Abb. 3 – Screenshot der App FORTE-Future. Auf der linken Seite oben ist die augenblickliche Fläche, die als Habitat für die Fichte geeignet ist, dargestellt. Unten links die augenblickliche Jahresdurchschnittstemperatur (Mittel der Jahre 1981-2010). Auf der rechten Seite ist das für die Zukunft modellierte Verbreitungsgebiet der Fichte (oben) und die Jahrestemperaturabweichungen (2060 im Vergleich zu heute; unten) dargestellt.
FORTE Edu: Für Schülerinnen und Schüler
Die Web-App FORTE Edu zeigt dir nicht nur bunte Karten und Informationen, sondern fordert deinen direkten Einsatz. Gemeinsam mit der Waldökologin Noemie, dem Förster Jean und der Walbesitzerin Flurina kannst du spannende Fragen zum Thema Klimawandel und Waldgesundheit beantworten. Teste dein Wissen hier direkt selbst!
Das Wichtigste in Kürze:
- Durch den Klimawandel wird es immer wärmer und trockener.
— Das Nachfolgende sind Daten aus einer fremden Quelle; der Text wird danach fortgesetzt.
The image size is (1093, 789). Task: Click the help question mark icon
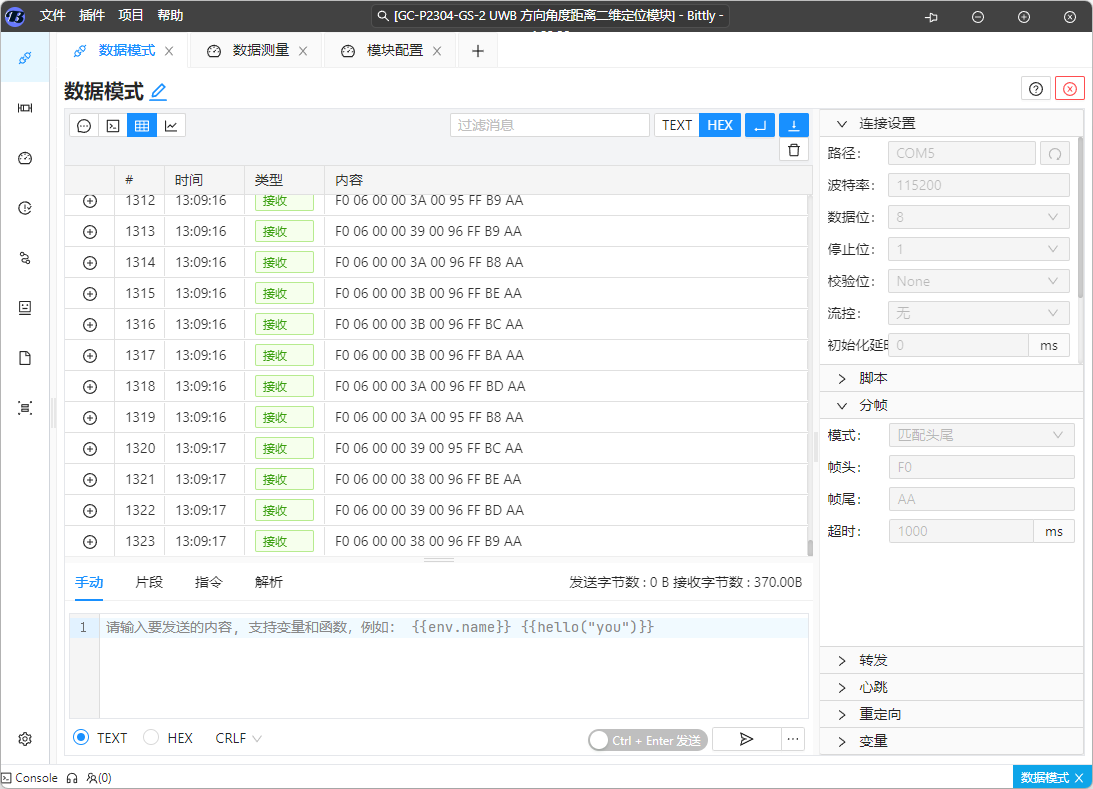(x=1035, y=88)
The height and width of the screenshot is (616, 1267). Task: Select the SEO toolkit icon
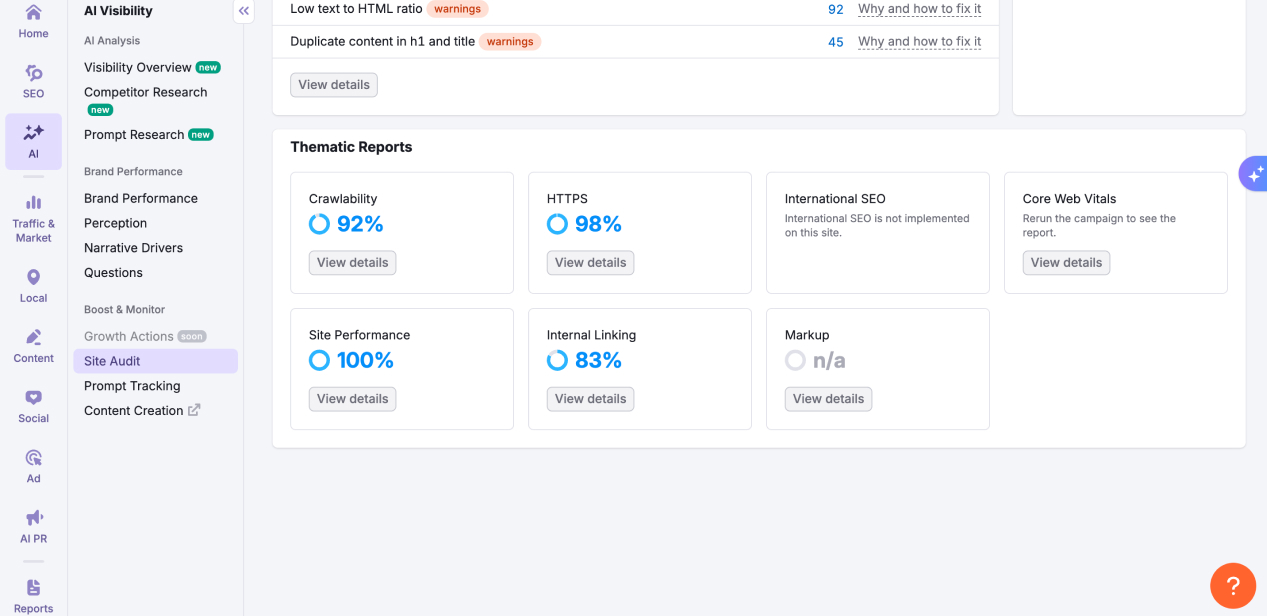[x=33, y=74]
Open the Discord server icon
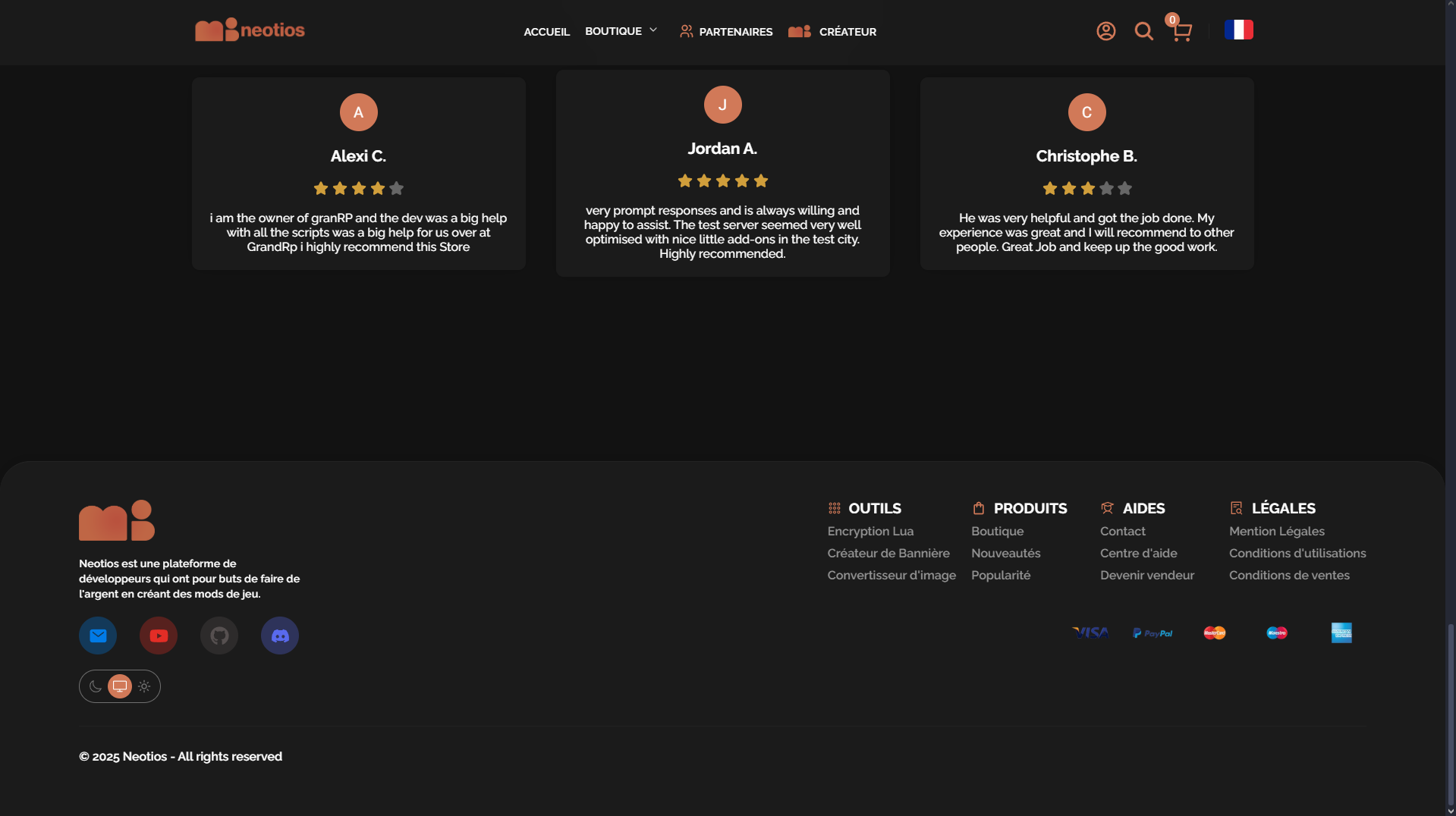 (x=280, y=636)
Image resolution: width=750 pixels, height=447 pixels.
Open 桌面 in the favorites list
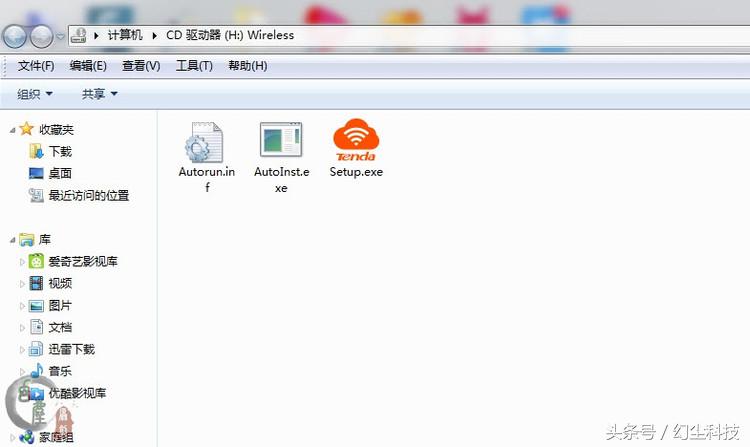[59, 173]
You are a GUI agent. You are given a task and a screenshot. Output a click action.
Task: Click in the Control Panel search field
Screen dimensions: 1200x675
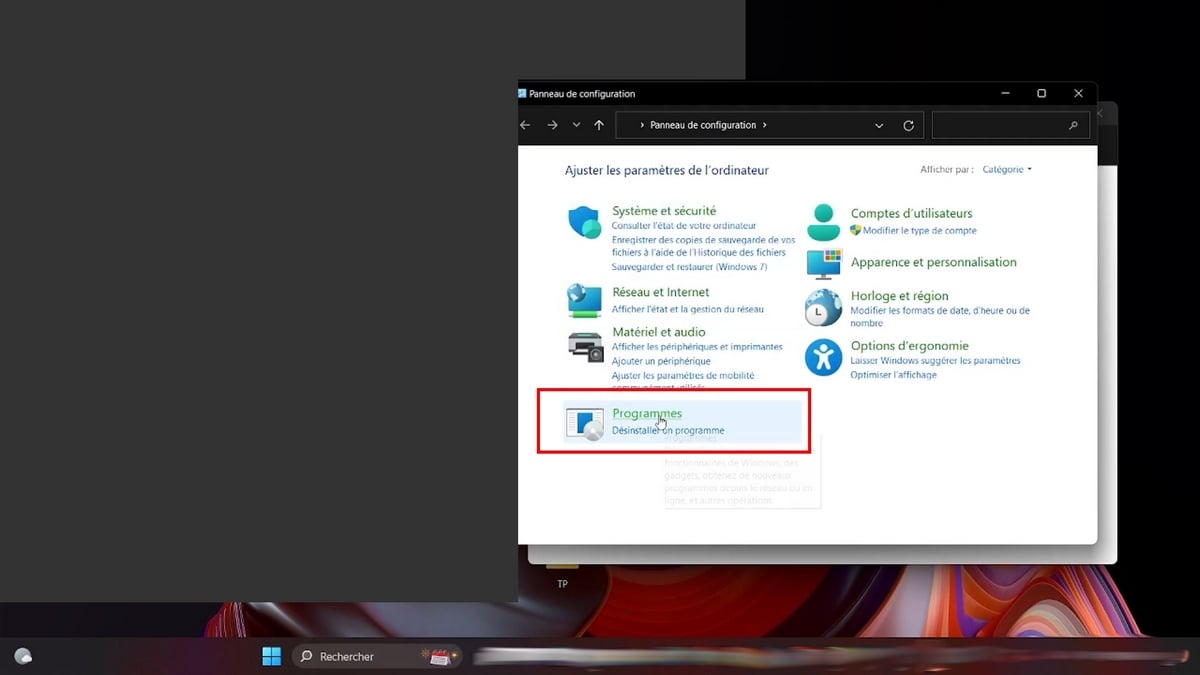click(1000, 126)
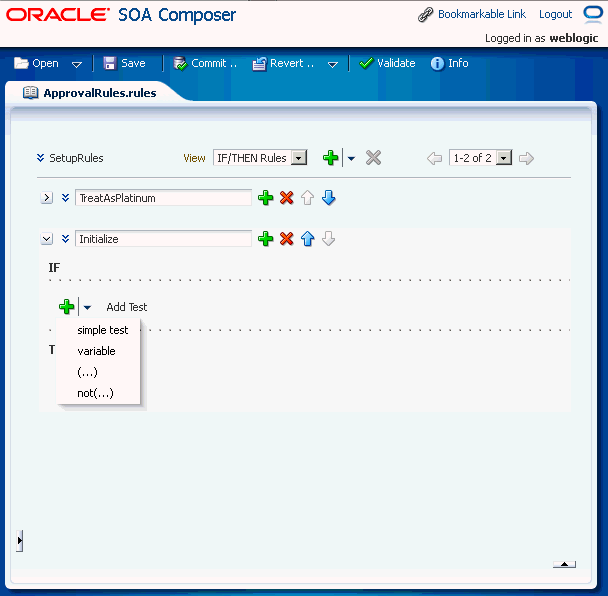Click the Logout link

(x=555, y=14)
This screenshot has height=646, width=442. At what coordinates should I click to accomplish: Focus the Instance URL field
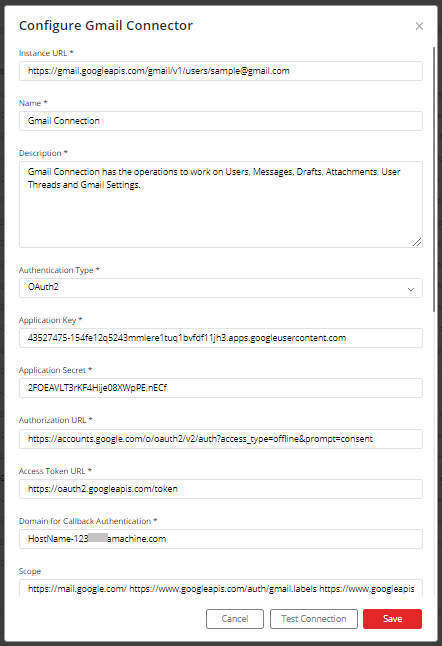221,71
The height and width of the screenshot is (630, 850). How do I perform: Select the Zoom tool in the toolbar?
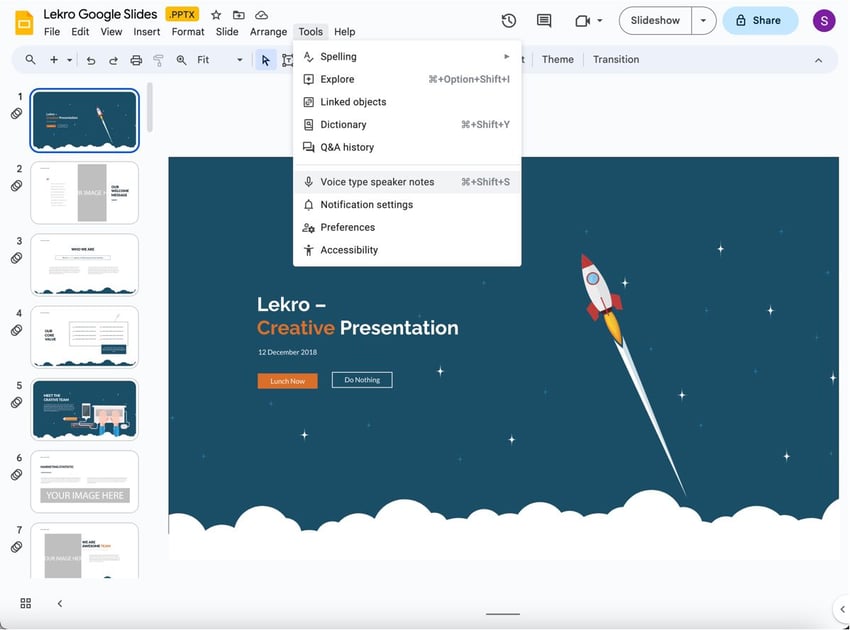[180, 59]
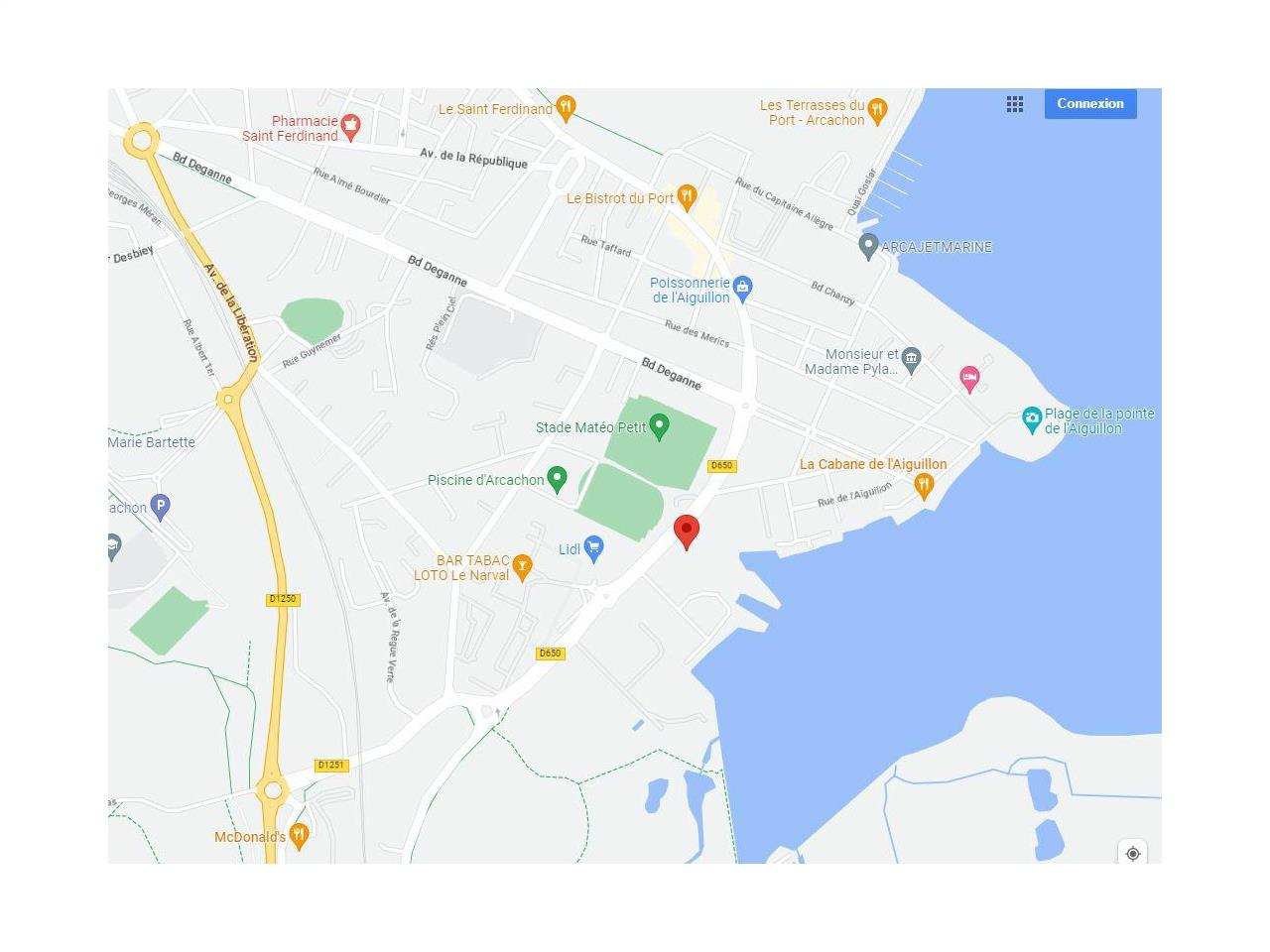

- Eine Web-App erklärt, warum deshalb nicht mehr überall die gleichen Baumarten wachsen können wie heute.
- Anhand verschiedener Fragen kannst du dein Wissen direkt selbst testen.
- Die FORTE Edu App kommt beim Schulprogramm zur Ausstellung «Im Wald. Eine Kulturgeschichte» des Schweizerischen Landesmuseums zum Einsatz.
- FORTE Edu App
Begleitinformationen und Download
Für beide Apps können die angezeigten Daten als Zusammenfassung mit zusätzlichen Begleitinformationen gespeichert und heruntergeladen werden. Die thematische Webseite des NCCS zu den Folgen des Klimawandels auf die Waldfunktionen bietet in ihrer Gesamtschau einen Einstiegspunkt für interessierte Bürger:innen und soll zudem Multiplikator:innen wie Lehrern und Journalist:innen wissenschaftlich fundiertes Anschauungsmaterial zur Verfügung stellen. Zudem sind Entscheidungsträger in Behörden und Betrieben, die einen Bezug zum Wald und zur forstlichen Nutzung haben, angesprochen.
National Centre for Climate Services (NCCS)
Das Schweizer National Centre for Climate Services (NCCS) ist das Netzwerk des Bundes für Klimadienstleistungen. Klimadienstleistungen sind wissenschaftlich basierte Informationen und Daten über das vergangene, aktuelle und zukünftige Klima und seine Folgen auf Umwelt, Wirtschaft und Gesellschaft. Sie bilden die Grundlage für klimakompatible Entscheidungen.